Los que han recibido a Dios gracias a la fe y merecieron el nombre de dioses, engendrados por el mismo Espíritu, ven al Padre que no cesa de habitar la luz inaccesible. Lo tienen en ellos mismos, en ellos habita permanentemente y ellos habitan en él, en el absolutamente inaccesible.

He aquí la fe verdadera, la obra de Dios, el sello de los cristianos, la comunión con Dios, la participación, la anticipación divina, la vida, el Reino. He aquí la vestimenta, el vestido del Señor que los bautizados revisten por la fe. No sin su conocimiento, ni inconscientemente. Te lo digo: es gracias a la fe, a sabiendas y conscientemente. (…)

Hermano mío, una vez convertido enteramente de este modo, ven y permanece con nosotros sobre la montaña del conocimiento divino, de la contemplación divina. ¡Juntos escucharemos la voz del Padre!

Jesucristo: "El que me ama será fiel a mi palabra, y mi Padre lo amará"

 Evangelio según San Juan 14,21-26.


Jesús dijo a sus discípulos:

«El que recibe mis mandamientos y los cumple, ese es el que me ama; y el que me ama será amado por mi Padre, y yo lo amaré y me manifestaré a él".

Judas -no el Iscariote- le dijo: "Señor, ¿por qué te vas a manifestar a nosotros y no al mundo?".

Jesús le respondió: "El que me ama será fiel a mi palabra, y mi Padre lo amará; iremos a él y habitaremos en él.

El que no me ama no es fiel a mis palabras. La palabra que ustedes oyeron no es mía, sino del Padre que me envió.

Yo les digo estas cosas mientras permanezco con ustedes.

Pero el Paráclito, el Espíritu Santo, que el Padre enviará en mi Nombre, les enseñará todo y les recordará lo que les he dicho.»


Extraído de la Biblia: Libro del Pueblo de Dios.

Nuestro Dios está en el cielo y en la tierra

 Salmo 115(113B),1-2.3-4.15-16.


No nos glorifiques a nosotros, Señor:

glorifica solamente a tu Nombre,

por tu amor y tu fidelidad.

¿Por qué han de decir las naciones:

«¿Dónde está su Dios?»


Nuestro Dios está en el cielo y en la tierra

él hace todo lo que quiere.

Los ídolos, en cambio, son plata y oro,

obra de las manos de los hombres.


Sean bendecidos por el Señor,

que hizo el cielo y la tierra.

El cielo pertenece al Señor,

y la tierra la entregó a los hombres.

Pablo: "Levántate, y permanece erguido sobre tus pies"

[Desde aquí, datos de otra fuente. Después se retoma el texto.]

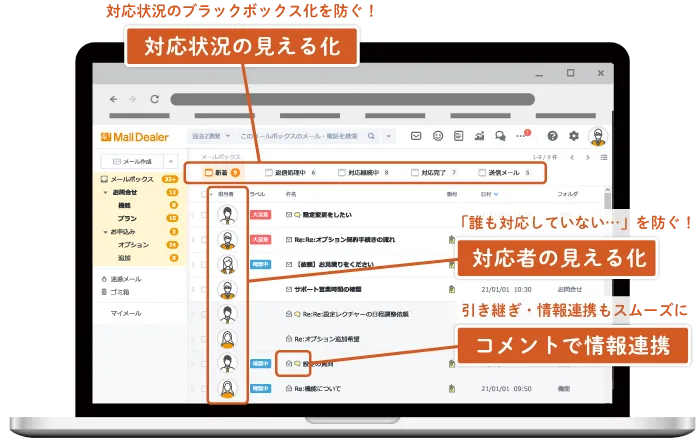Open the more menu with red badge
The width and height of the screenshot is (700, 444).
[x=520, y=136]
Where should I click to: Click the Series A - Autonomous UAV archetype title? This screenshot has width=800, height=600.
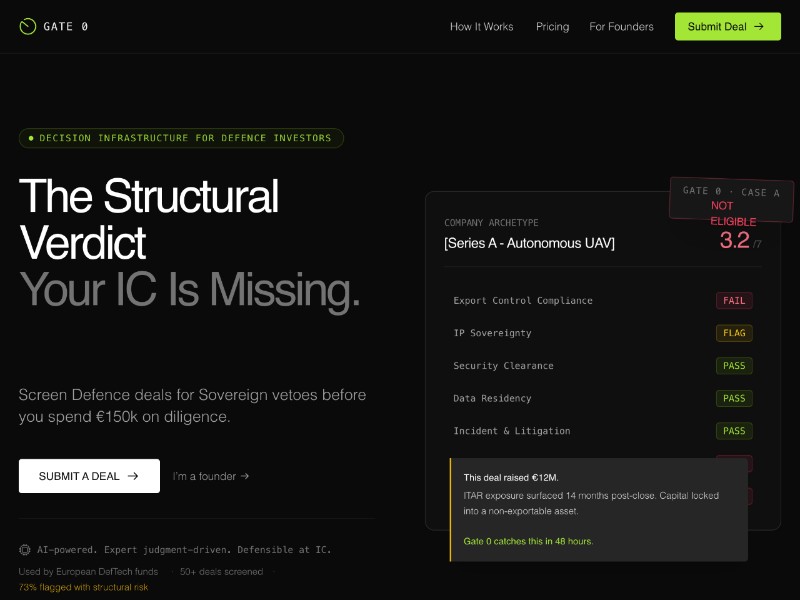(x=529, y=243)
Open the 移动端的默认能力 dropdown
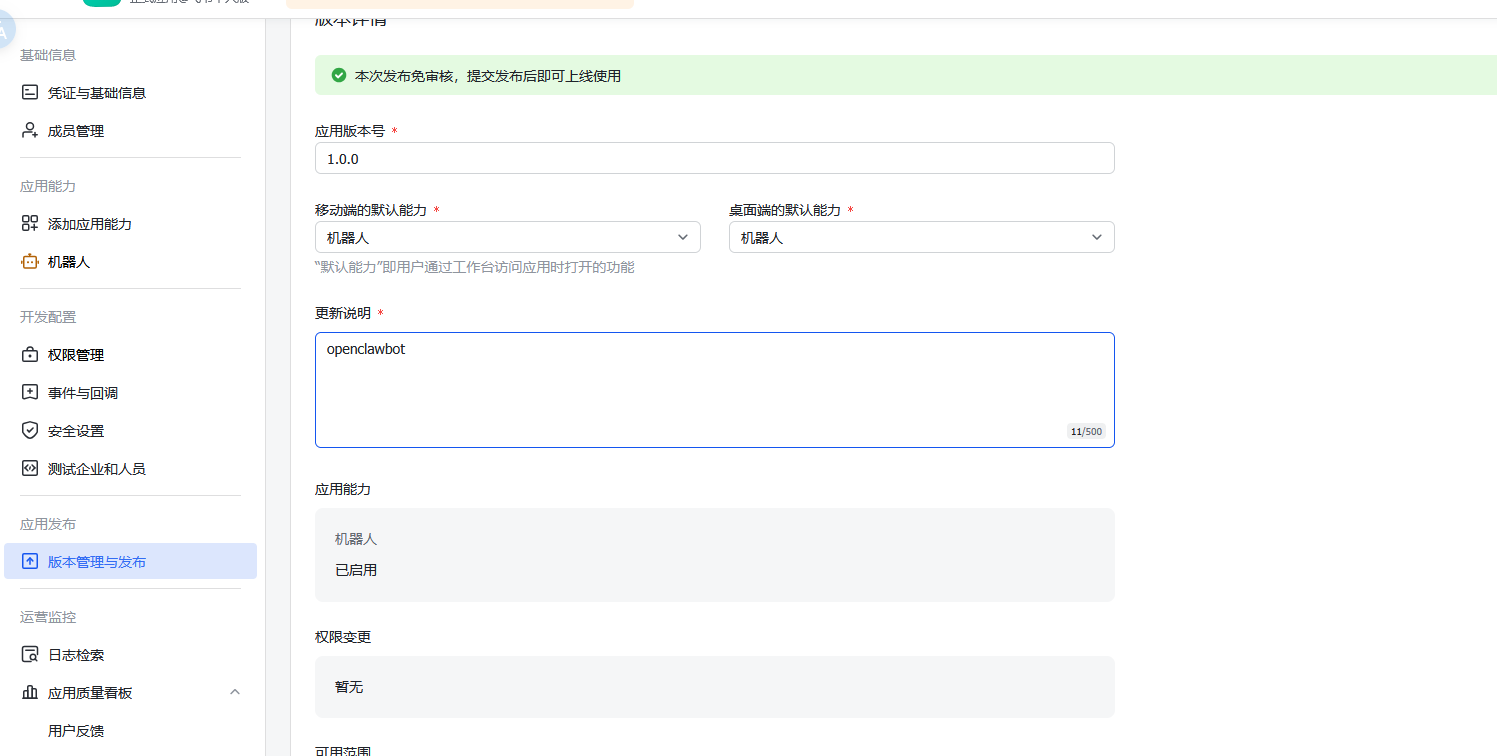This screenshot has width=1497, height=756. [x=507, y=238]
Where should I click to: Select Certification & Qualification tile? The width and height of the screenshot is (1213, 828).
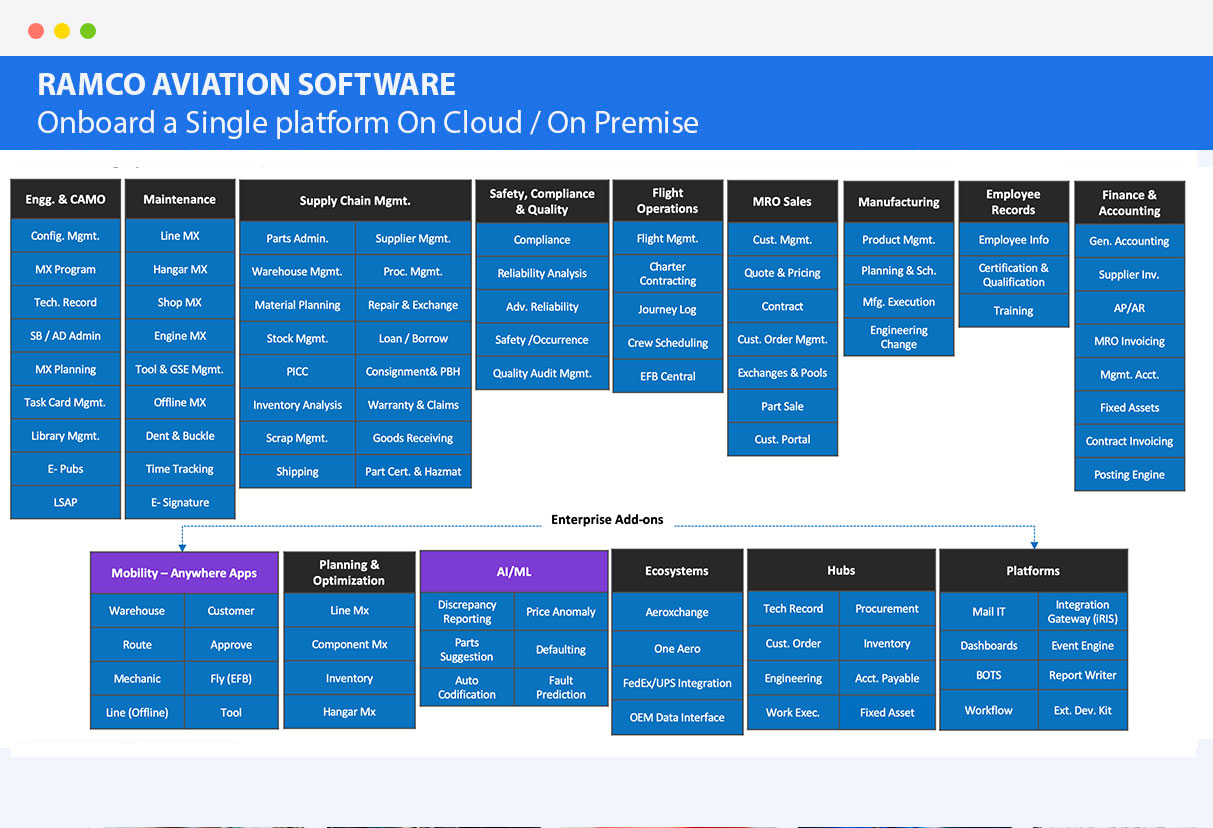(x=1014, y=275)
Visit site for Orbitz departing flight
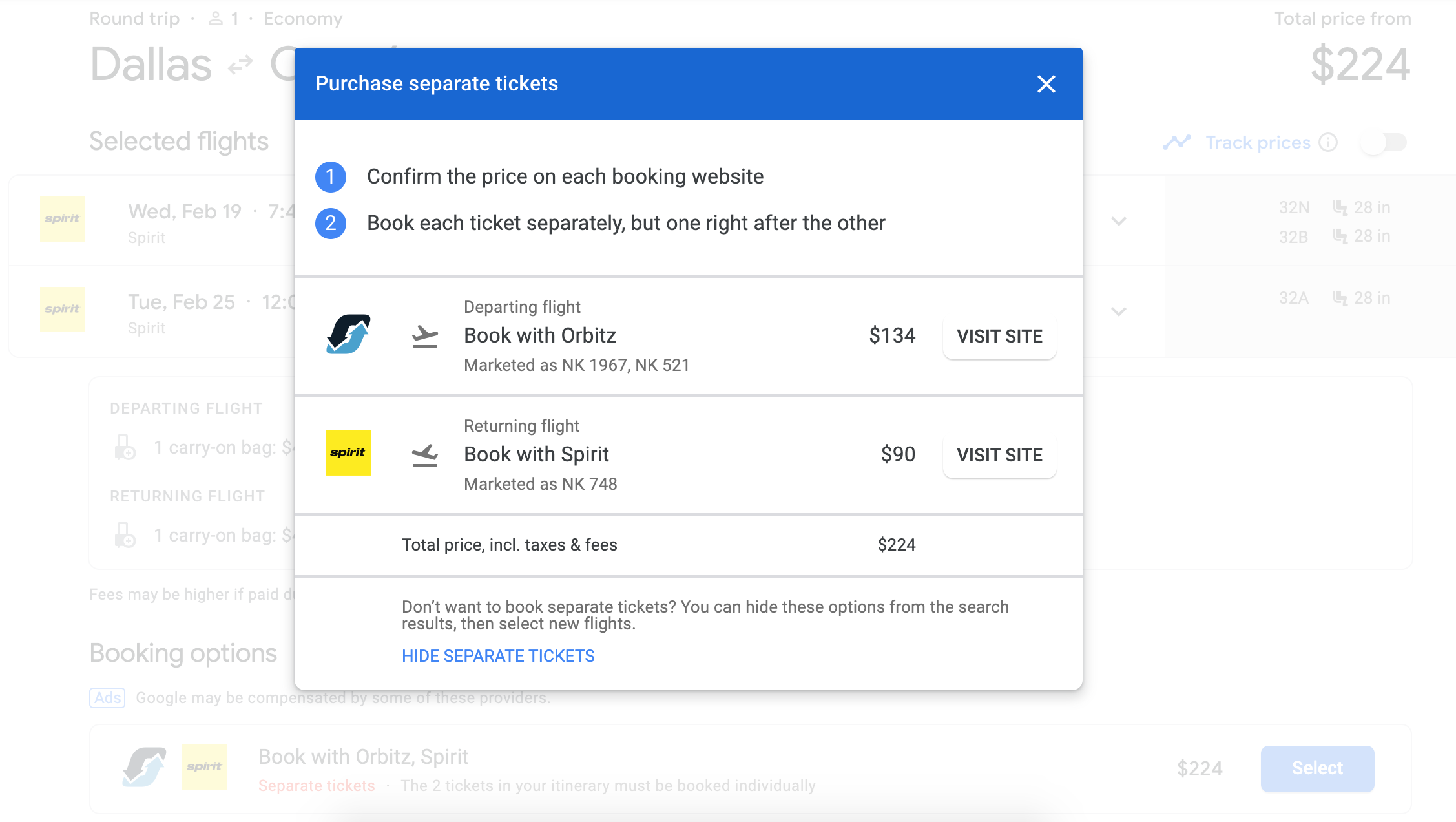 999,336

 Libro de los Hechos de los Apóstoles 14,5-18.


Al producirse en Iconio un tumulto los paganos y los judíos, dirigidos por sus jefes, intentaron maltratar y apedrear a Pablo y Bernabé.

Estos, al enterarse, huyeron a Listra y a Derbe, ciudades de Licaonia, y a sus alrededores;

y allí anunciaron la Buena Noticia.

Había en Listra un hombre que tenía las piernas paralizadas. Como era tullido de nacimiento, nunca había podido caminar,

y sentado, escuchaba hablar a Pablo. Este, mirándolo fijamente, vio que tenía la fe necesaria para ser curado,

y le dijo en voz alta: "Levántate, y permanece erguido sobre tus pies". El se levantó de un salto y comenzó a caminar.

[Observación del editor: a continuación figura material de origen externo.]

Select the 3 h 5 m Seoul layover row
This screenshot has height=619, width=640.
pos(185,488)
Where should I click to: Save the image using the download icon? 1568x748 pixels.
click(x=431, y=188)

Al ver lo que Pablo acababa de hacer, la multitud comenzó a gritar en dialecto licaonio: "Los dioses han descendido hasta nosotros en forma humana",

y daban a Bernabé el nombre de Júpiter, y a Pablo el de Mercurio porque era el que llevaba la palabra.

El sacerdote del templo de Júpiter que estaba a la entrada de la ciudad, trajo al atrio unos toros adornados de guirnaldas y, junto con la multitud, se disponía a sacrificarlos.

Cuando Pablo y Bernabé se enteraron de esto, rasgaron sus vestiduras y se precipitaron en medio de la muchedumbre, gritando:

"Amigos, ¿qué están haciendo? Nosotros somos seres humanos como ustedes, y hemos venido a anunciarles que deben abandonar esos ídolos para convertirse al Dios viviente que hizo el cielo y la tierra, el mar y todo lo que hay en ellos.

En los tiempos pasados, él permitió que las naciones siguieran sus propios caminos.

Sin embargo, nunca dejó de dar testimonio de sí mismo, prodigando sus beneficios, enviando desde el cielo lluvias y estaciones fecundas, dando el alimento y llenando de alegría los corazones".

Pero a pesar de todo lo que dijeron, les costó mucho impedir que la multitud les ofreciera un sacrificio.